Many types of weightlifting, such as curls, are easier for shorter people to do, as shorter people tend to also have shorter arms. When considering the weight as a point mass, the total torque needed for the muscles in the arm to keep the weight still must equal 0. A problem like this already appears on the lecture slides from class 28, so I won't do all the math again. In this problem, the length of the forearm was 38.1cm and the amount of force needed from the biceps was 404N. Now, let's say the arm was 5cm shorter. Using the same formula, the needed force of the biceps can be found.
∑τ = τ biceps +τ bone +τ arm +τ ball = 0
(Fbiceps0.050m(sin(110°))) = (13.3N ×.152m)+(44.5N ×.331m)
Fbiceps = 357N
This shows that by just cutting off just 5cm of your forearm, 50 fewer newtons are required to lift weights! (Don't actually cut off part of your forearm.)
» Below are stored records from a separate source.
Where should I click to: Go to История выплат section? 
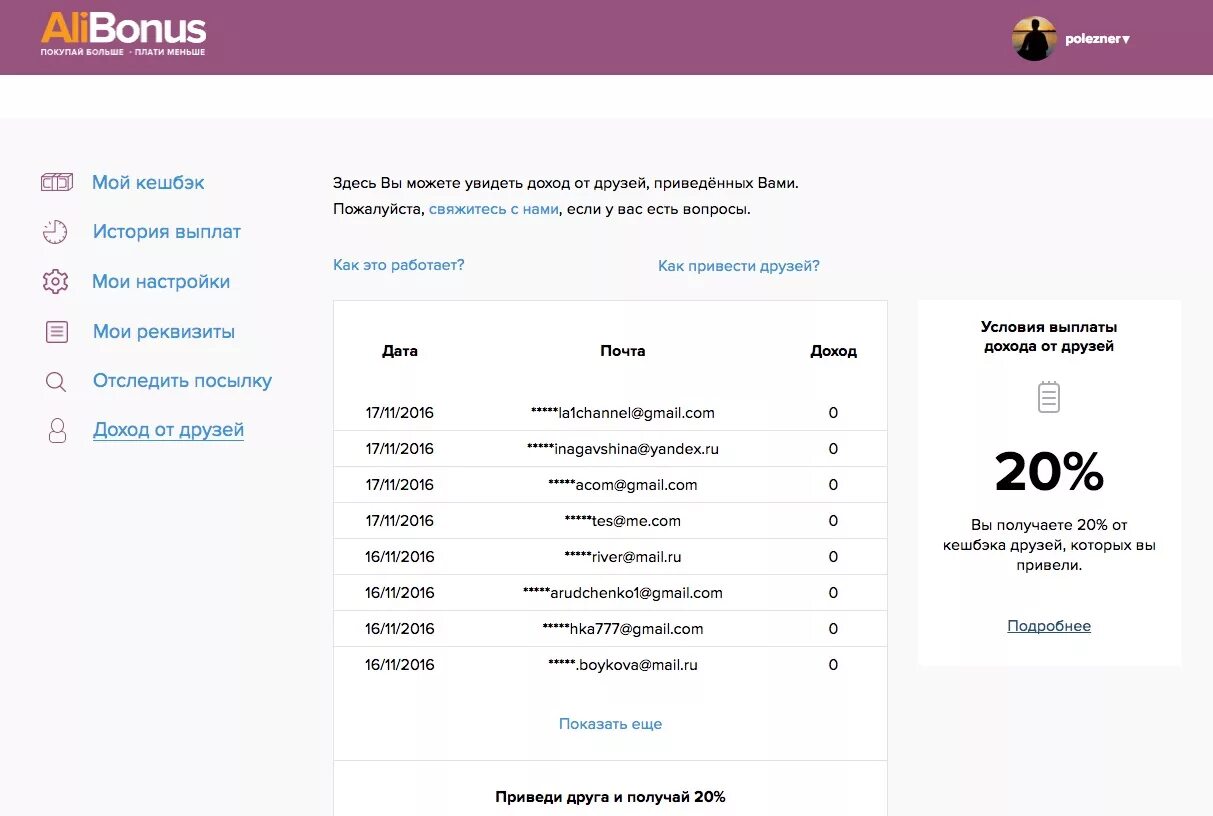pos(167,232)
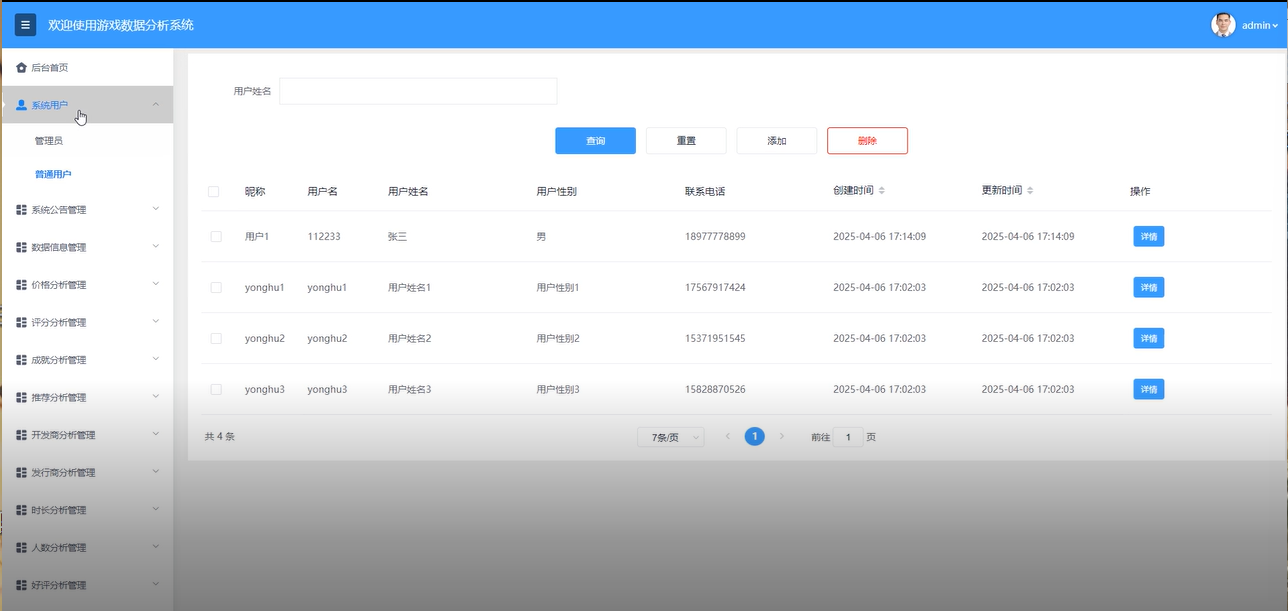Open the hamburger menu icon in the header
Viewport: 1288px width, 611px height.
25,24

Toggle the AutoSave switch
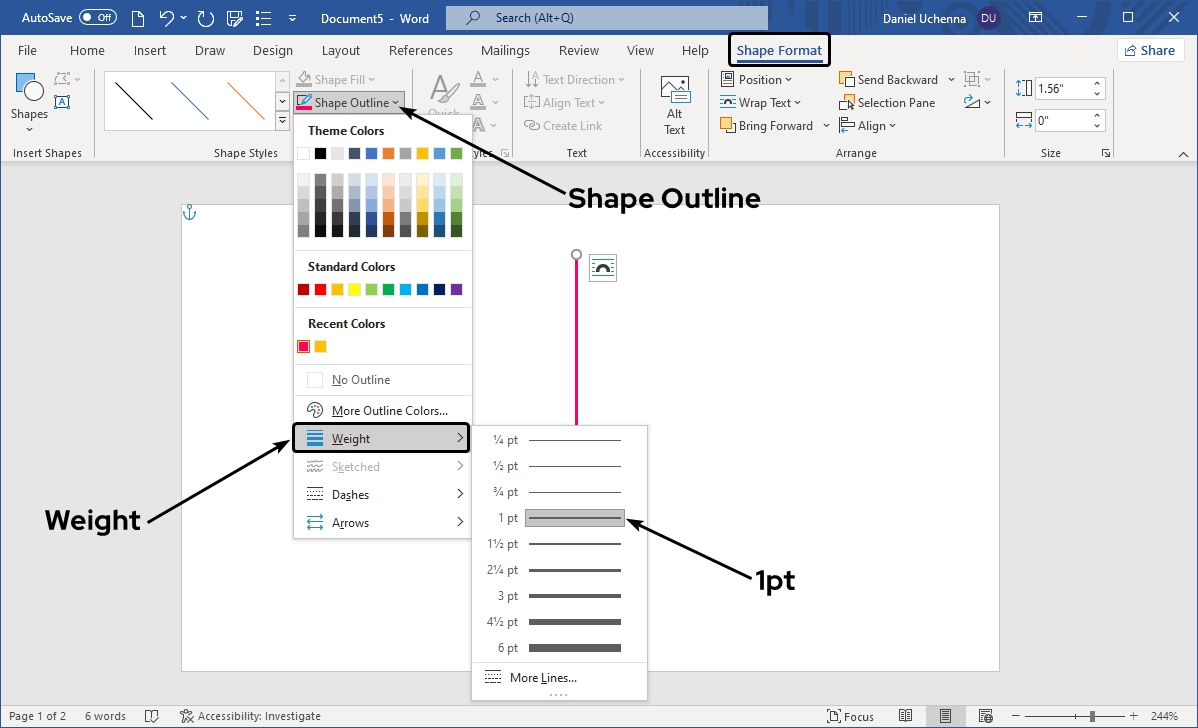97,18
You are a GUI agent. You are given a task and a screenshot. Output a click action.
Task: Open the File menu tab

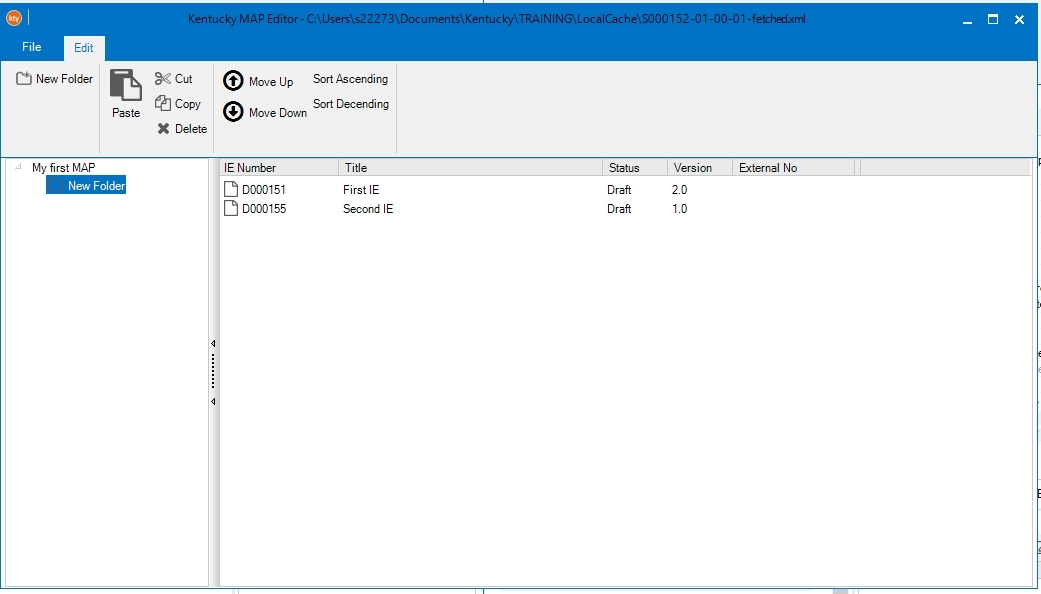(x=32, y=47)
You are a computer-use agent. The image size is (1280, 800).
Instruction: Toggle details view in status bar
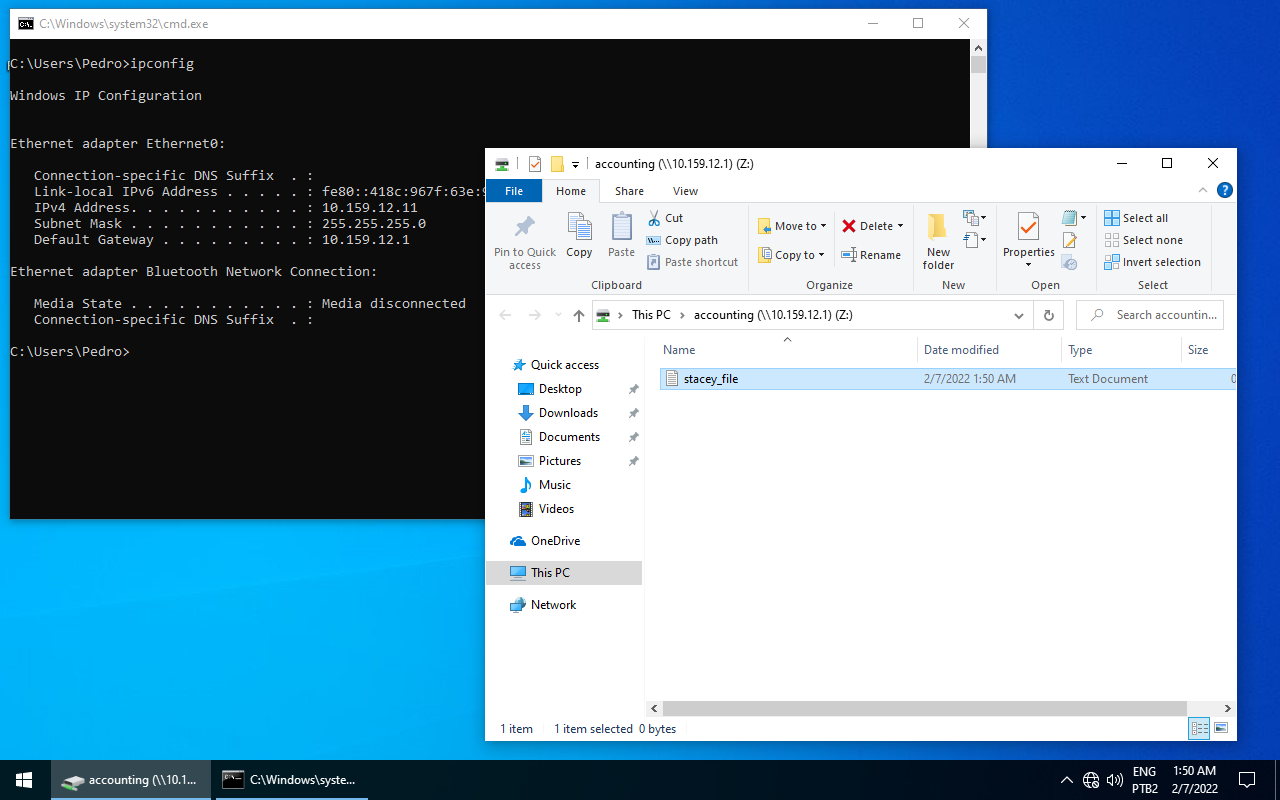tap(1198, 729)
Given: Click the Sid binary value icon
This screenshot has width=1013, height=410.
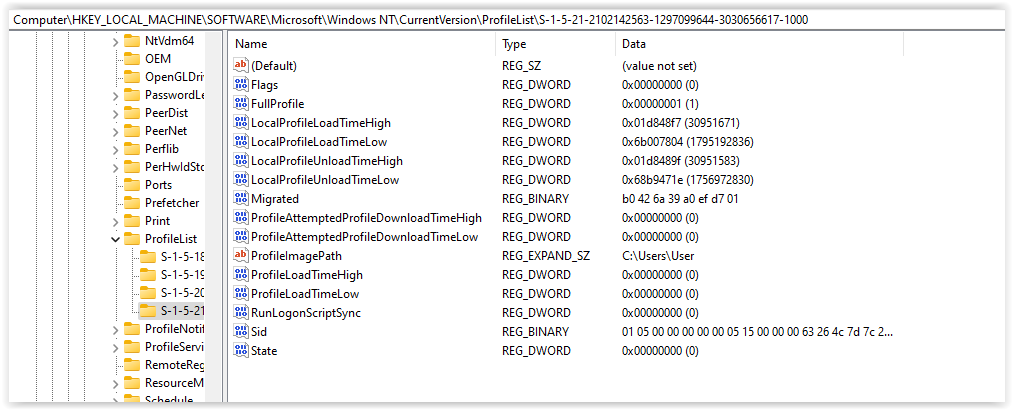Looking at the screenshot, I should (x=240, y=331).
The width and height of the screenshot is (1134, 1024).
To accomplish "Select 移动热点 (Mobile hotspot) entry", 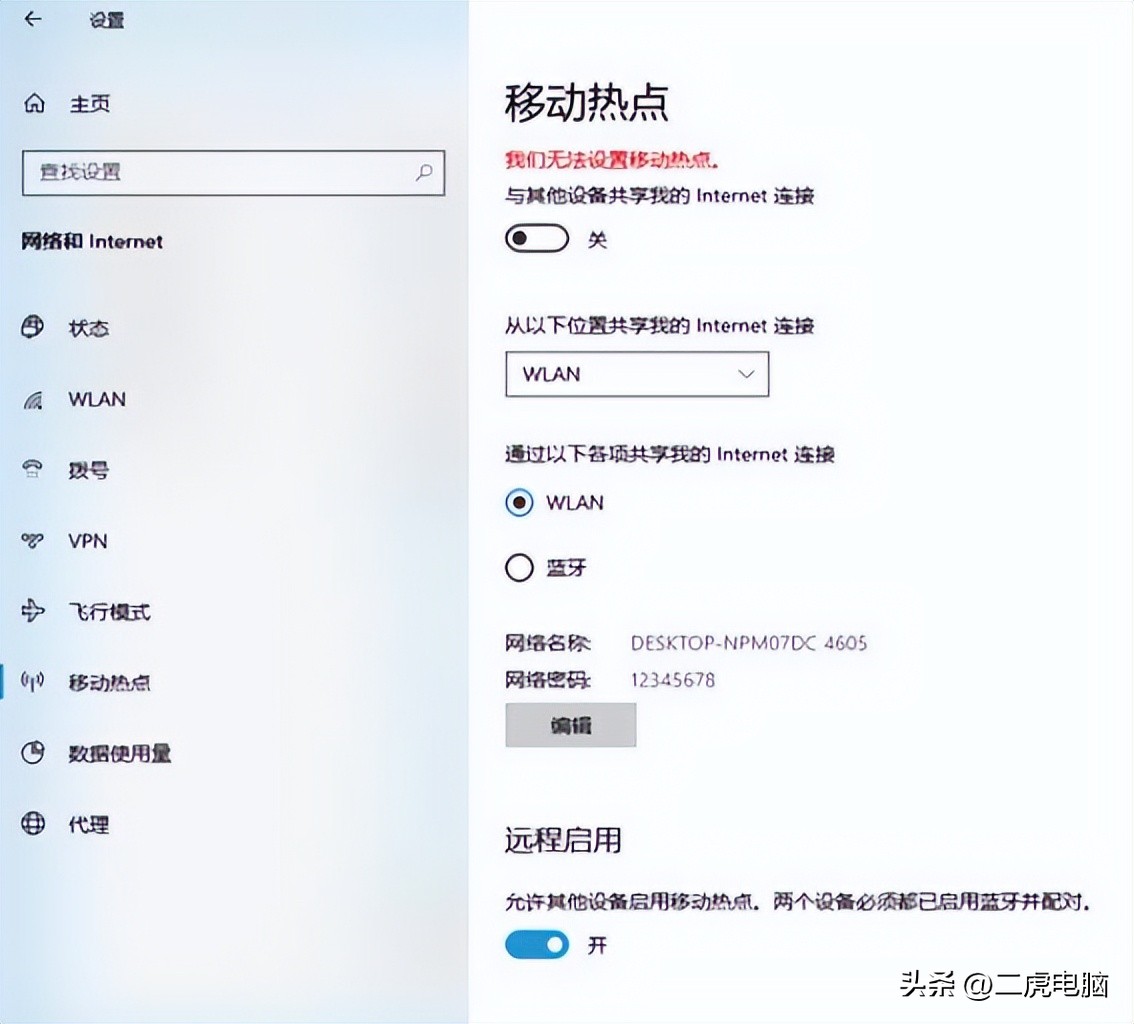I will 110,683.
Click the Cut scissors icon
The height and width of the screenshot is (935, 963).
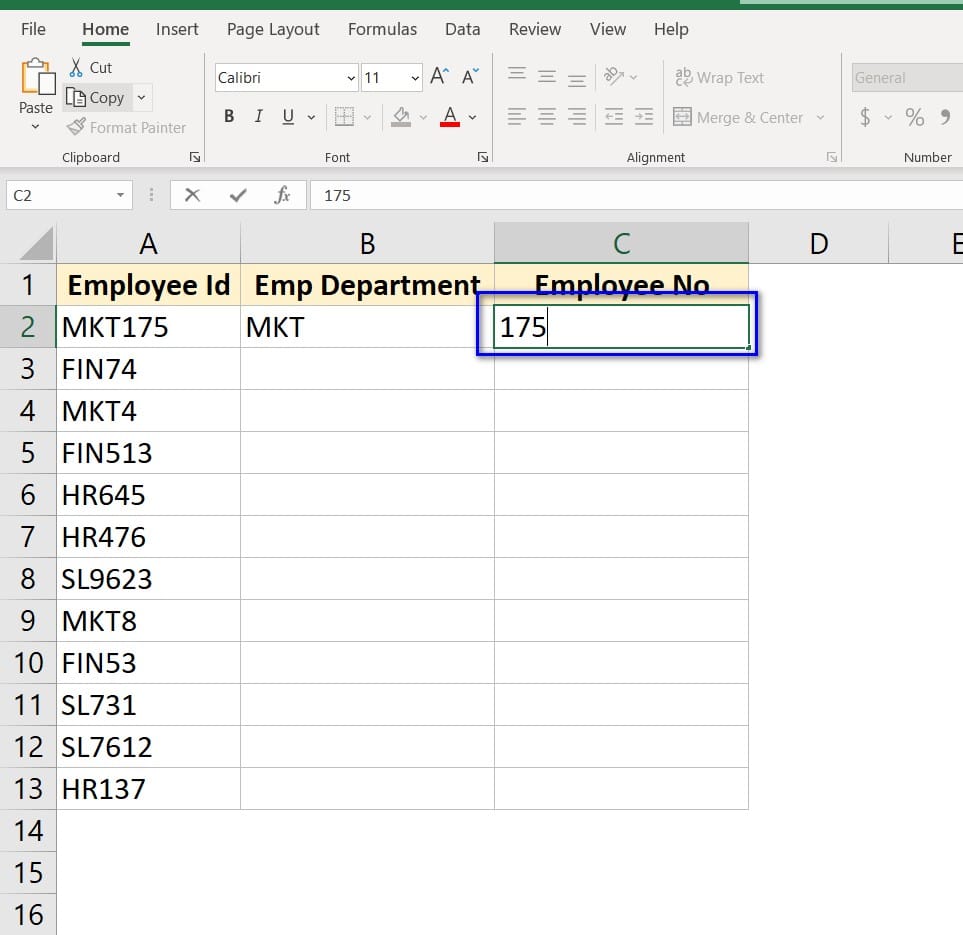click(x=76, y=68)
I actually have some experience with this next activity. Being shorter is quite advantageous as a lineman in football, especially when it comes to blocking. Much of this has to do with center of gravity, but not much about this was discussed in this course, so I'll simplify this using concepts we know more about, like basic forces. Let's say that the shorter lineman pushes his opponent with a force of 200N at an 80 degree angle between his opponent and his arms. The taller lineman pushes on the other lineman with the same force, but at a 100 degree angle. By using basic trigonometry, it can be determined that both players push in the x-direction with about 196N of force, but the shorter player pushes the taller player with 35N in the upwards direction, and the taller player pushes with 35N in the downwards direction. These vertical forces are then added onto the normal force of each player, assuming that the downward direction is positive and the upwards direction is negative. Assuming the players both players weigh 80kg and the static coefficient of friction is 0.9, the following frictional forces can be calculated.
Ffr = μFn
Ffr(tall) = (0.9)((80kg)(9.8m/s^2) + (-35N)) = 670N
Ffr(short) = (0.9)((80kg)(9.8m/s^2) + 35N) = 740N
Therefore, the short player has a higher force of friction acting on him than the taller player, meaning that the shorter player will have a much easier time pushing the taller player than the taller player would pushing the shorter player.